August 27, 2007

100,000 Lives

A report from the Commonwealth Fund compares the quality of care in various countries. The United States didn't do well. The table at left summarizes the findings.
Yet another report highlights the lack of preventive care in the United States. Following is an article from Reuters which details several often-overlooked services:

NEW YORK (Reuters Health) Aug 07 - More than 100,000 lives could be saved in the US each year, if use of just five preventive services were increased, according to study findings released Tuesday by the Partnership for Prevention. The report also indicates that there is a major racial gap in the use of preventive services. In particular, African Americans, Hispanic Americans, and Asian Americans are less likely to use such services than whites. Key findings from the study, which was funded by the Centers for Disease Control and Prevention and other groups, include:

--If the percentage of adults taking aspirin daily to stave off heart disease were to increase to 90%, roughly 45,000 lives would be saved annually. At present, aspirin usage in eligible adults is under 50%.
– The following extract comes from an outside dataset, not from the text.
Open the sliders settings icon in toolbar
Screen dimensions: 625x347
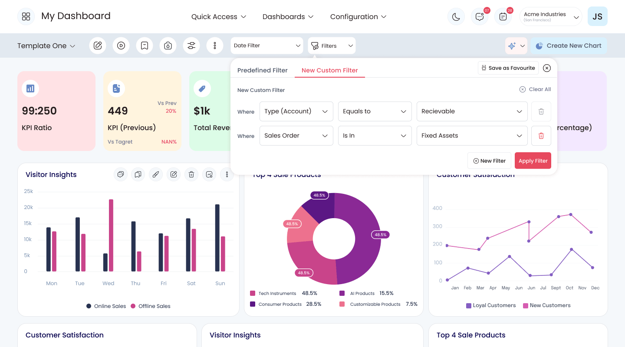[x=191, y=46]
--If the percentage of smokers who were advised by a healthcare professional to quit and then offered assistance were to increase from the current 28% to 90%, an estimated 42,000 lives would be saved each year.

--If the percentage of adults age 50 and older who are up to date with recommended colorectal cancer screening were to increase from the current 50% to 90%, roughly 14,000 lives would be saved each year.

--If the percentage of adults who receive influenza vaccination rose from 37% to 90% annually, an additional 12,000 lives would be saved each year.

--If the percentage of women screened for breast cancer in the past 2 years increased from 67% to 90%, an extra 4000 lives would be saved annually.

In addition, the report indicates that 30,000 cases of pelvic inflammatory disease could be avoided each year if the percentage of sexually active young women who are screened for chlamydial infection rose from 40% to 90%.

Some of the racial differences identified include:

--Hispanics are 55% less likely to receive smoking cessation assistance than whites.

--Asians are 40% less likely to use aspirin to prevent heart disease than whites.

--African Americans have higher cancer screening rates for breast and colorectal cancer than Hispanics and Asians, but increased screening in African Americans could lead to bigger gains because they have higher mortality due to these malignancies.